Home Features Health Coffee: Good or Bad?

I love coffee. (In fact I’m at a coffee shop as I write this.) But there have been numerous conflicting reports about whether coffee is good or bad for you. Some have to do with the effects of caffeine, and some with coffee itself. So, let’s start with the basics:


The Physiology of Caffeine

Your brain is a big bundle of nerves. When nerves fire, they communicate with each other using chemicals called neurotransmitters (some of which are stimulating and some of which are calming), and they leave behind a byproduct called adenosine.

Like the neurotransmitters, adenosine fits into specific receptors in your brain, like a lock and key. When those receptors get too full, your brain says, hey, you’ve been awake too long. Time to go to sleep.

But caffeine is sneaky. It looks like adenosine, but it isn’t - so it fits into the receptors, but it doesn’t activate them. That means the adenosine build-up doesn’t trigger exhaustion, and the stimulating neurotransmitters (like adrenaline) that were already present can run amok.

The “Plus” Side of Caffeine:

  • Once in a while, if you have to cram for an exam or finish a major project, it’ll work beautifully.
  • Coffee in general has been associated with a decreased risk of liver cirrhosis and liver cancer. No mechanisms have been proposed to explain that one, but it might have something to do with the fact that the caffeine increases the effects of adrenaline (because it’s not hindered by adenosine), and adrenaline breaks down fat, and fat gets processed in the liver. (But that’s just a guess.)

The “Minus” Side of Caffeine:

  • Eventually your body will create more adenosine receptors so that the effects of caffeine are nullified. It takes about a week to 12 days for most people to adjust to caffeine intake, at which point you’ll have to bump it up to achieve the same effect.
  • Caffeine doesn’t directly increase adrenaline, but it does allow it to work unhindered. This can mean increased blood pressure, heart rate, palpitations, blood flow to the muscles, irritability and/or anxiety.
  • Your body will also decrease its adrenaline receptors after a while, so that you won’t respond like you used to. This will force your adrenal glands (http://www.drlaurendeville.com/conditions/adrenal-fatigue/) to work harder for the same effects. Depending on how exhausted you are, it’s sort of like whipping a dead horse.
  • Anytime you’re messing with receptors in your body, withdrawal has got to be slow. Otherwise those receptors that are used to being filled are suddenly going to be lonely. And angry. (Hence the massive headache.)

The Plus Side of Coffee (all caffeine aside)

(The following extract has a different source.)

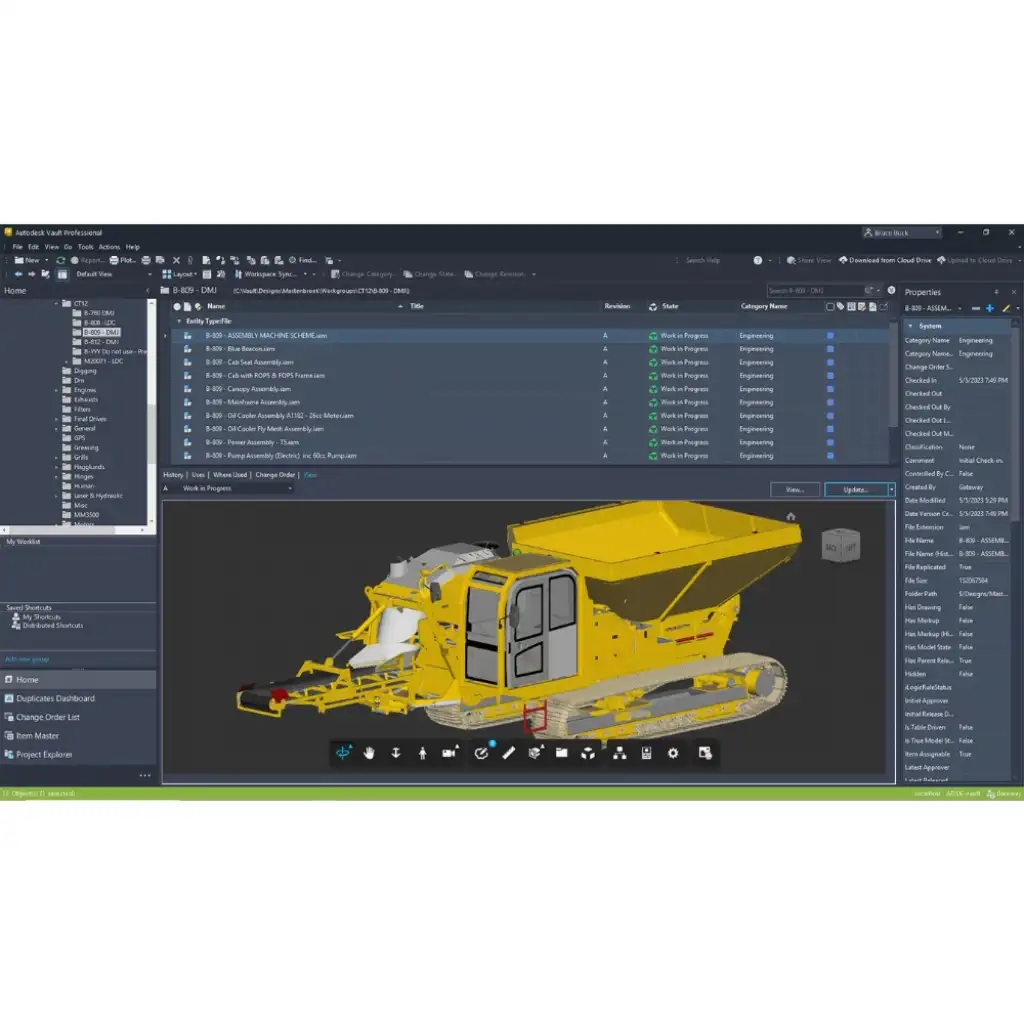Toggle the checkbox in file list header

  • Coffee is a powerful antioxidant. This may be why coffee consumption is linked with decreased risk of Parkinson’s and Alzheimer’s Disease. Chronic diseases of the Western world are nearly all associated with oxidative damage, so you really can’t get enough antioxidants.
  • Coffee contains nutrients that help to regulate blood sugar. For this reason it’s been linked in numerous studies with decreased risk of Type 2 Diabetes (http://www.drlaurendeville.com/conditions/diabetes/). (However, this benefit is more than nullified if you drink, say, caramel macchiatos... or add six packets of sugar.)

So given all that, what’s my conclusion? Everything in moderation. (Well, maybe not everything, but you get the idea.) Don’t overdo it, and don’t overdo the sugar in your coffee (and perhaps if you have trouble with insomnia or hypertension, you might want to skip it altogether).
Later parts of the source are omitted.